A rare afternoon home, together with mum, who took "leave" from the hospital. We live so close to the hospital, and mum just wants to be home to rest and feel more... "at home", instead of just lie there in the hospital bed and do nothing...
I was exhausted. Over two weeks of accumulated fatigue and worry has really drained me physically and mentally. Even yesterday, when I accompanied mum to a massage, the masseur said my back is terribly misshaped, and that there is something wrong with my liver-- all due to exhaustion. I must rest more, and rest better.
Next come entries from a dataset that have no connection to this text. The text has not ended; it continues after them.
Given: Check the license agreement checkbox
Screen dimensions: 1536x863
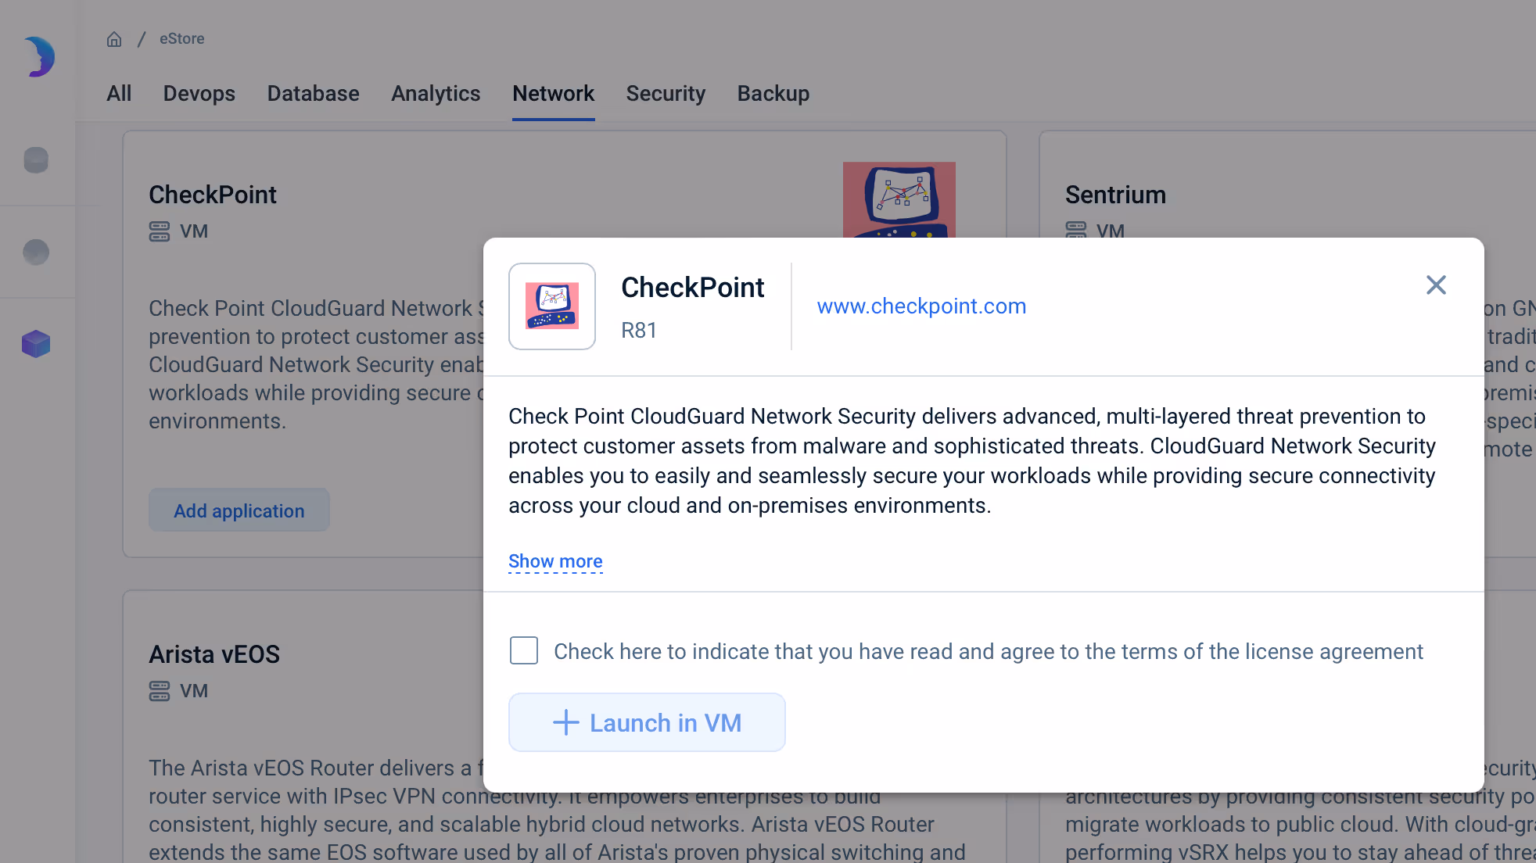Looking at the screenshot, I should pyautogui.click(x=523, y=650).
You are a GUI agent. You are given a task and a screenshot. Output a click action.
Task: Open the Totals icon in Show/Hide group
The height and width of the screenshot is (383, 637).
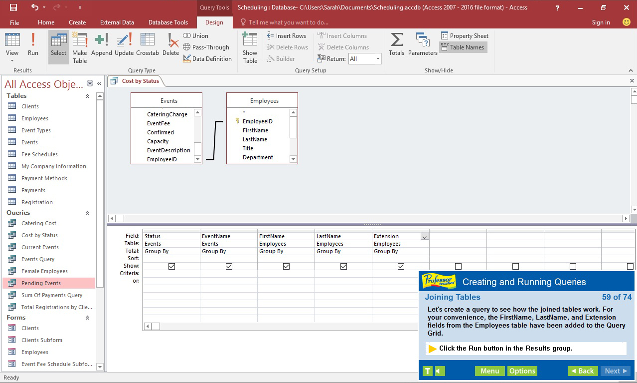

So nap I did... and I had so much difficulty waking up.I There were so many dreams... I was flying, flying on a mop, in my neighbourhood back in Canada. I could see the big-box shops and familiar shop names, and I kept jumping from roof to roof, trying to avoid trees and tall buildings. It was an extremely terrifying experience, yet also I felt so free. All the worry, all the sights and sounds of the hospital ward, where I have been spending so much time every day, were gone... I was just flying, flying, freely flying...
There was another dream, this time with mum in it, and we were together on a long distance train. She was with me in the berth at one moment, admiring the scenery outside the window, and the next she disappeared. I could not find her, and panicked. Under the seats were her shoes and a large blanket which belonged to her. I picked them up, and went from carriage to carriage looking for her. At one moment, I noticed the train was slowing down, and for some reason we were arriving in Brussels...
I woke up, curled up in a fetal position, feeling so very vulnerable, and held onto myself. I could just burst into tears from the deep, deep sense of loneliness that suddenly overcame me after waking up.
And it was then that the phone rang.